Italian astrochemist

Paola Caselli (born 26 July 1966) is an Italian astronomer and astrochemist known for her research on molecular clouds, star formation and planet formation, and the astrochemistry behind the materials found within the Solar System. She is the director of the Max Planck Institute for Extraterrestrial Physics near Munich in Germany. She also holds an honorary professorship at LMU Munich.

==Education and career==
Caselli was born on 26 July 1966 in Follonica, Italy, and as a teenager was inspired to work in space science and molecular clouds by a teacher who gave her Fred Hoyle's 1957 science fiction novel The Black Cloud to read. She earned a laurea in astronomy and physics in 1990, from the University of Bologna, and completed her Ph.D. there in 1994.

After postdoctoral research at the Center for Astrophysics | Harvard & Smithsonian, she became a researcher at the Arcetri Observatory in Florence, Italy, in 1996, and remained there until 2005. For the next two years, she was a visiting scholar at the University of California, Berkeley and at Harvard University. In 2007 she became a professor of astronomy at the University of Leeds, and in 2011 became head of astrophysics at Leeds. She joined the Max Planck Institute for Extraterrestrial Physics as its director in 2014.
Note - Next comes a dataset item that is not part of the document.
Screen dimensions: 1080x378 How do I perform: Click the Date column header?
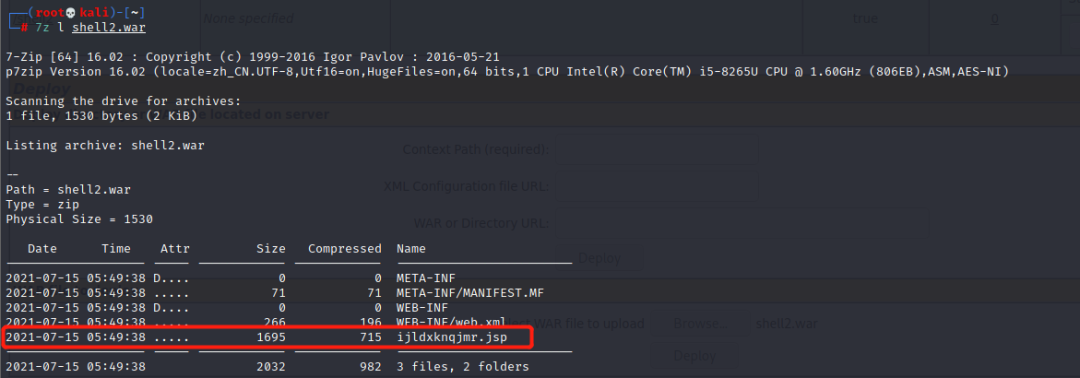click(x=43, y=249)

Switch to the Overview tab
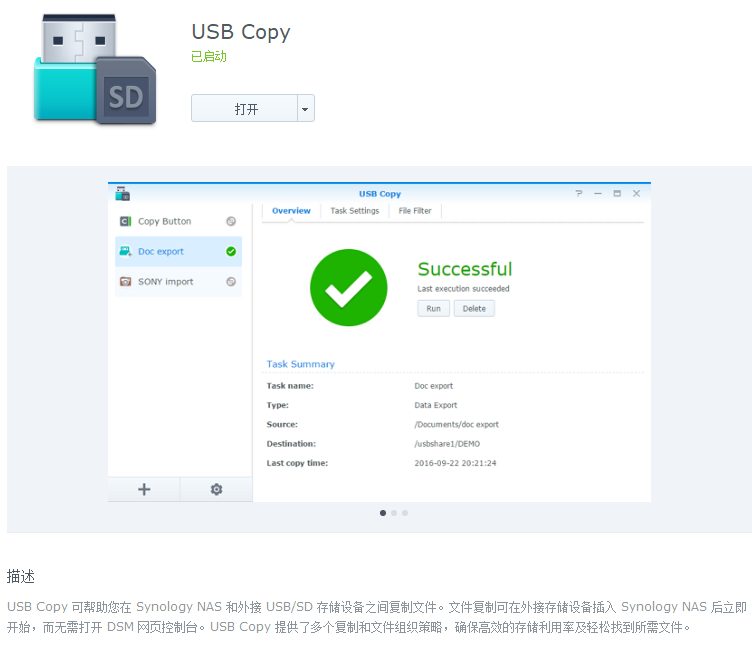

While continuing at the Max Planck Institute, she has also held temporary positions as Hasselblad Guest Professor at the Onsala Space Observatory in Sweden and as Blaauw Professor at the University of Groningen in the Netherlands.

==Recognition==
Caselli was elected to Academia Europaea in 2025. She was also the 2025 recipient of the Karl Schwarzschild Medal of the Astronomische Gesellschaft.